Like most of the other established artisanal local soy sauce producers, such as Koon Chun, Pat Chun has its origins in Guangdong – in Shunde or Shun Tak (順德 seon6 dak1), to be precise, which is where Ng’s grandfather, Ng Wai-sum, worked as a chef and imparted some of his knowledge to his son. Ng Wai-sum moved to Hong Kong and in 1932 opened Pat Chun – where, from the beginning, he brewed both soy sauce and traditional rice wine vinegars. It started life in Mongkok, then moved to Sham Shui Po during World War II, then in the late 1950s — when it also decided to add mooncakes to its products — it moved to Kwai Chung. The current factory in Tseung Kwan O was built in 2011 and is being expanded to host a real kitchen where the company can film recipes for social media, among other uses.

Pat Chun has had its own shops around town since the early post-war days, becoming a very recognisable brand also thanks to its very visible and colourful decorations outside of the shops. Similar to the food truck they now operate in the West Kowloon Art Park, the shops were decorated with large red circles with the character for Pat Chun and the advertised products inside of the circle, further decorated on the outside borders with small lights and festive patterns. It also became the first Hong Kong brand to arrange home deliveries, starting in the 1940s, once again with fully decorated trucks, so as to advertise the existence of Pat Chun throughout the city.

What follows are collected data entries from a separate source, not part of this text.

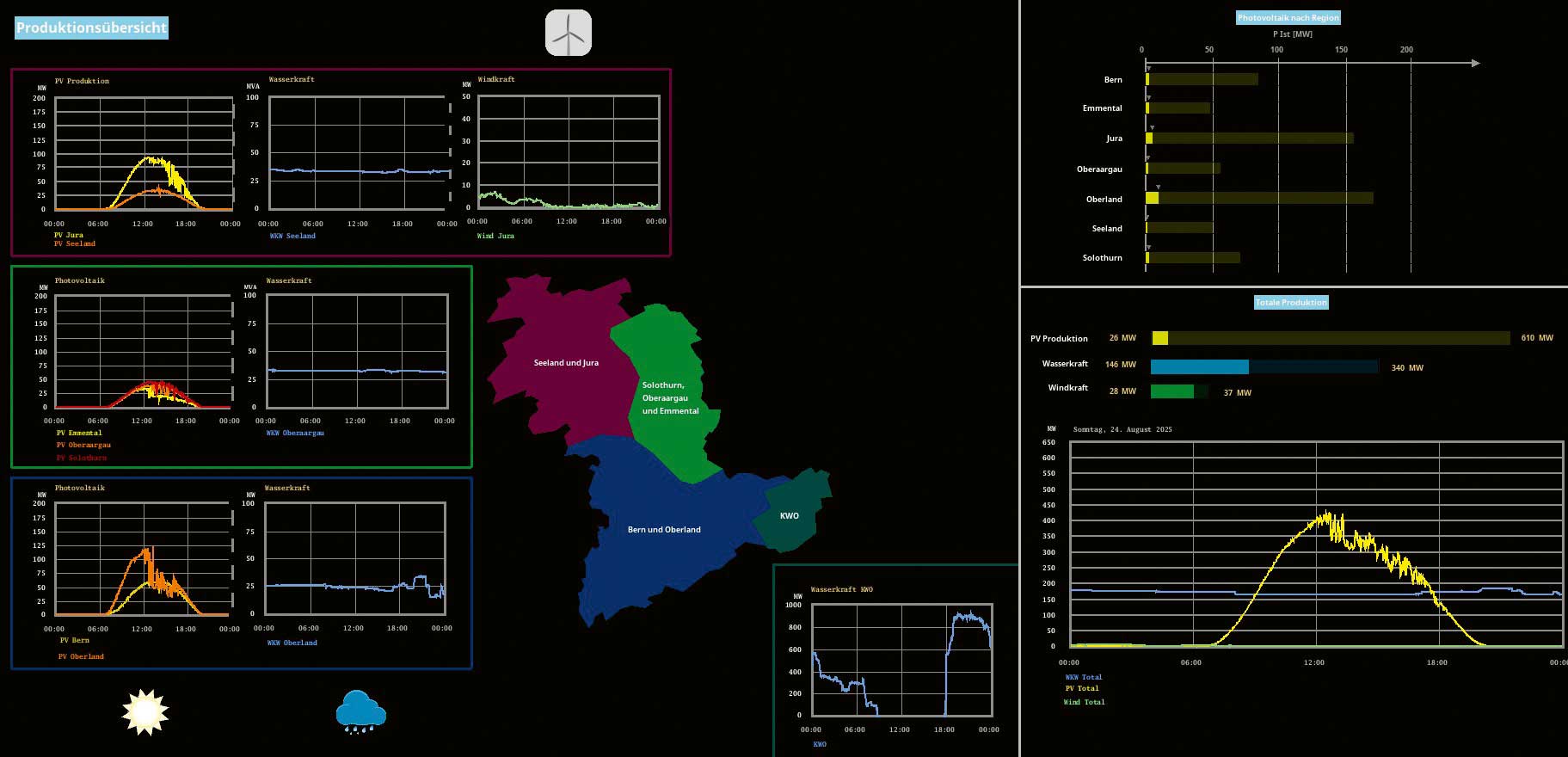
Task: Click the Produktionsübersicht title label
Action: coord(91,28)
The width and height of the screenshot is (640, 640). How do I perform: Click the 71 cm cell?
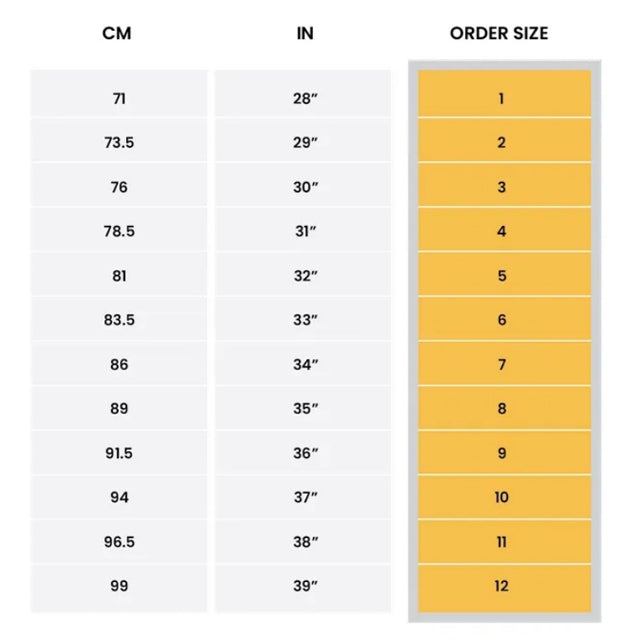click(119, 98)
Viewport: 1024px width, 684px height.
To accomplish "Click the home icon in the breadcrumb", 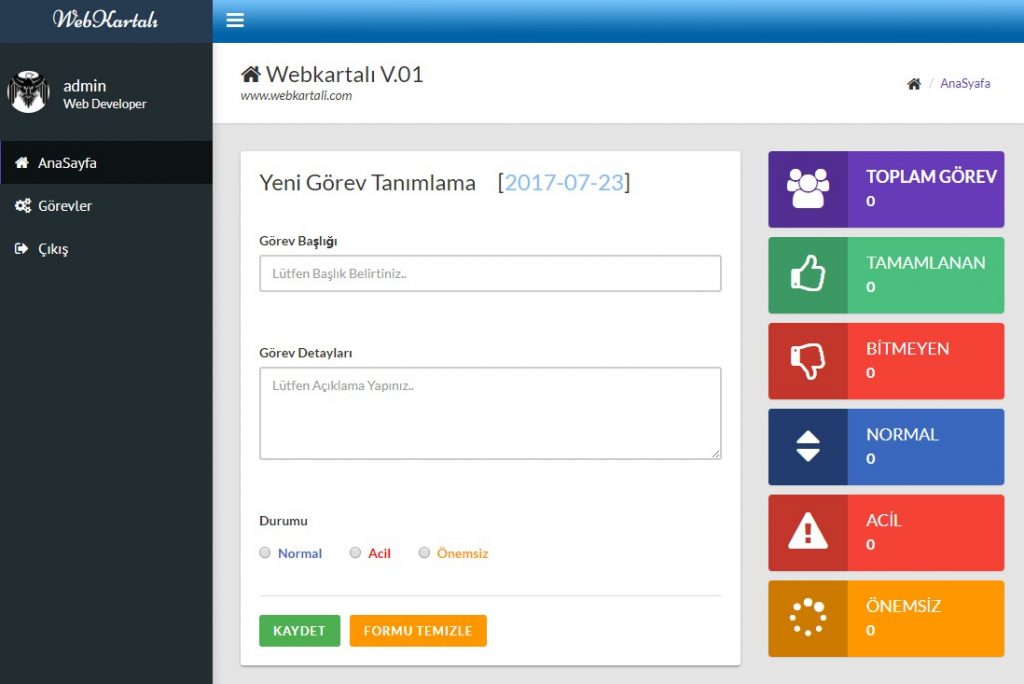I will point(914,84).
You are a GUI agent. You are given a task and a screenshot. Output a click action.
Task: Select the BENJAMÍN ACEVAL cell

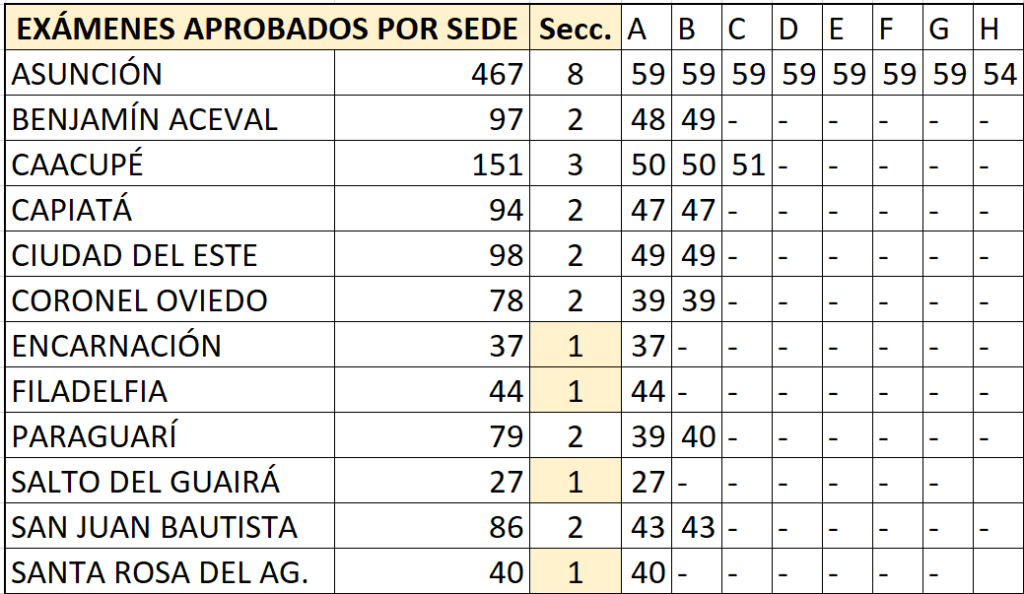(x=170, y=118)
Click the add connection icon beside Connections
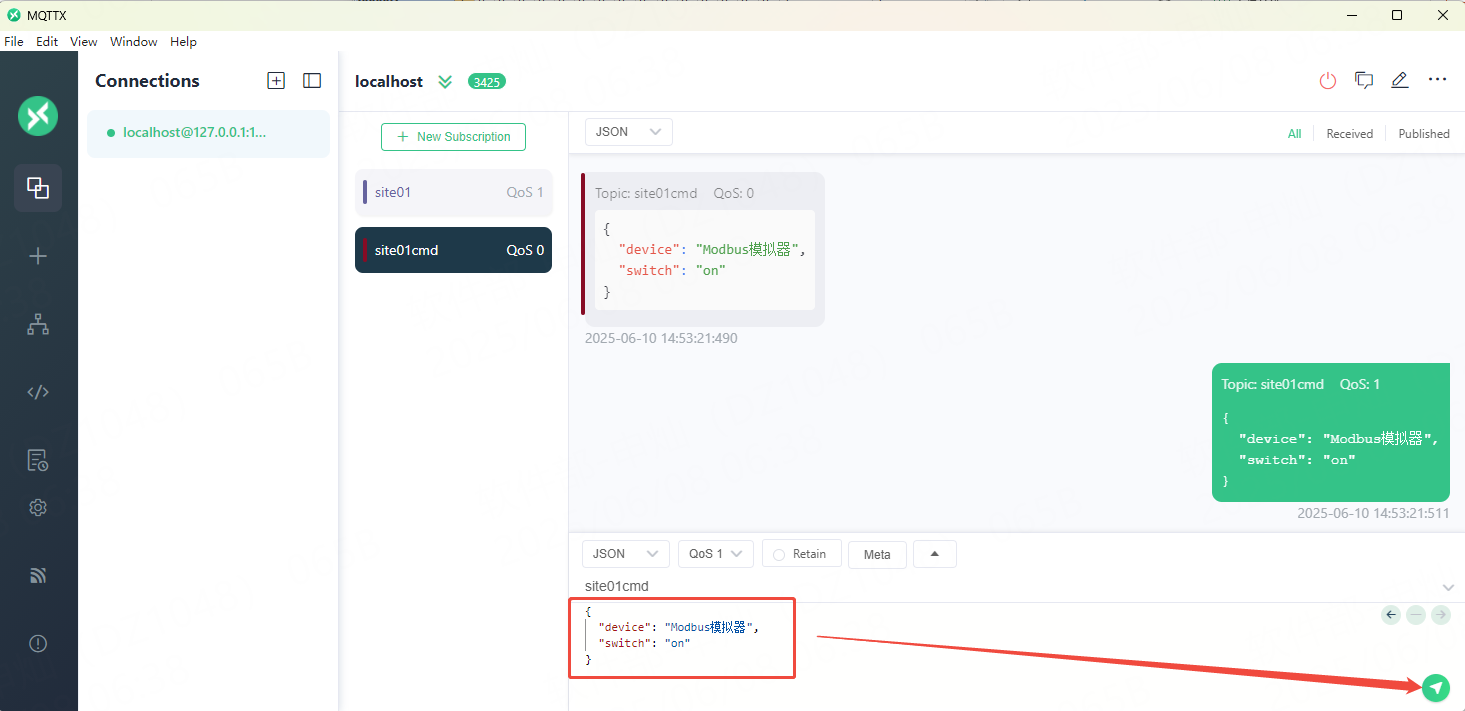Viewport: 1465px width, 711px height. tap(276, 81)
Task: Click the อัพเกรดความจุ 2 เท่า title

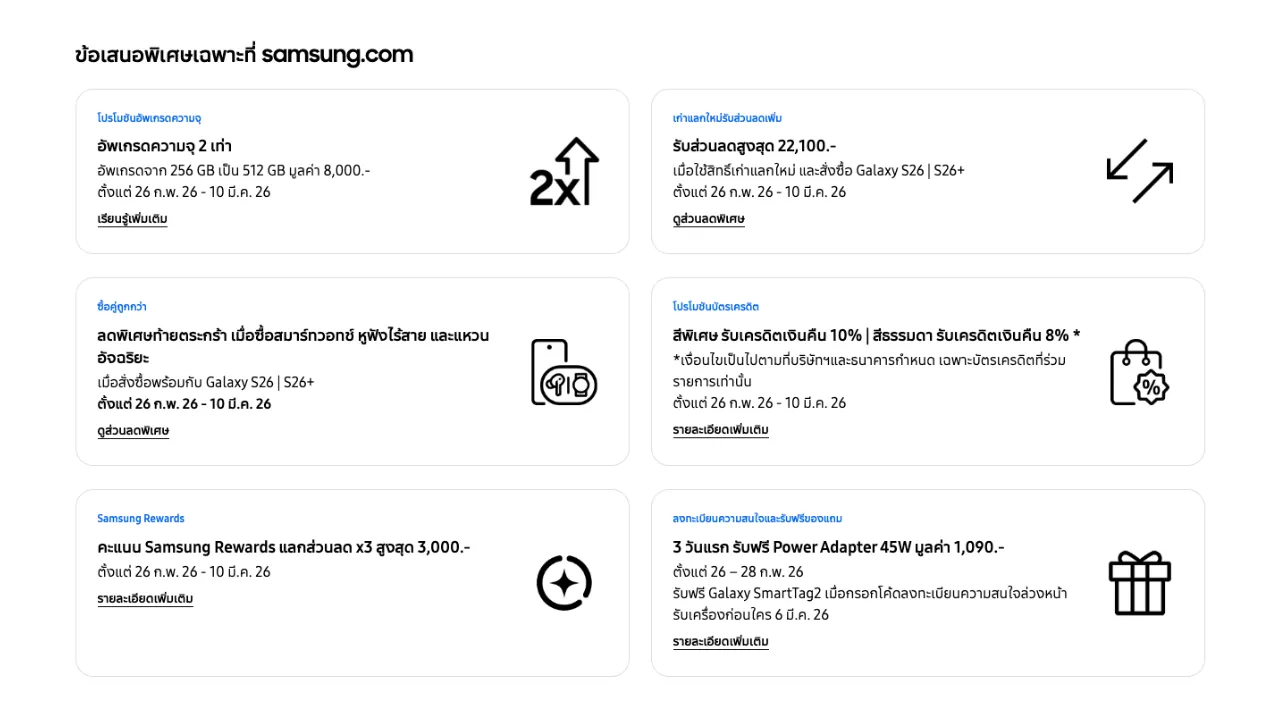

Today, Pat Chun produces some of its condiments in Dongguan for the Chinese market, and the rest in Hong Kong for the local and international markets. The five stores that are scattered around town, like the one in Wellington Street in Central, show just what an abundance of products come out of Pat Chun’s every single day, and what an incredible variety of vinegars can exist.

Trevor Ng is a vinegar enthusiast: he even keeps a jar in the kitchen with a vinegar “mother” (the film of bacteria, cellulose and yeast that allows the fermentation processes to start) where he pours whatever leftover wine he has, in order to produce his own. “I like to drink a small glass of vinegar in the morning”, he says, saying that this little morning kick of fermented food is what he believes makes his immune system very strong.

In Chinese cooking, rice vinegar is largely used to give that special touch of acidity that exalts all other flavours: it is often used in cooking in place of lemon or other citrus, and has a unique flavour profile compared with other types of vinegars found in other cuisines, such as the red or white wine vinegar used in many Western-style stews. In the reference sheet that Trevor Ng uses to explain Chinese vinegar production and how the different elements must come together to produce an excellent batch, you can see a small icon of three old men looking into a large vat, with a spoon in their hands. This is a reference to a theme common in paintings from the Song Dynasty (960–1279), which has remained a traditional subject in classical Chinese painting: it represents the founders of the three main Chinese religions, Laozi for Taoism, Buddha and Confucius, as they taste vinegar – which is meant to represents the unity of the three religions, and the shared sourness of life, and of any religious path. The original painting that started this tradition has been lost, but the theme was then reused many times in China but also in Japan and other Asian countries.

It is not the only reference to classical Chinese culture in Pat Chun’s iconography. The company’s logo is made with the eight Buddhist symbols (the Dharmachakra or Wheel of the Law, a conch shell, a victory banner, an umbrella, an endless knot, a lotus flower, a pair of fish and a vase), an arrangement that plays on the number eight or baat3 in the company’s name. 

This is a Hong Kong company with a very easily recognisable graphic that has made a point, both in its products and in its iconography, of straddling traditional beliefs and modern technology to differentiate itself from its competitors. At the same time, in its use of symbols and references that hint back at ancient Chinese beliefs, it becomes part of a shared Hong Kong cultural language, in which three old men tasting vinegar, new mothers eating stew, or eight Buddhist symbols all remind consumers of a grammar that spans culture and food.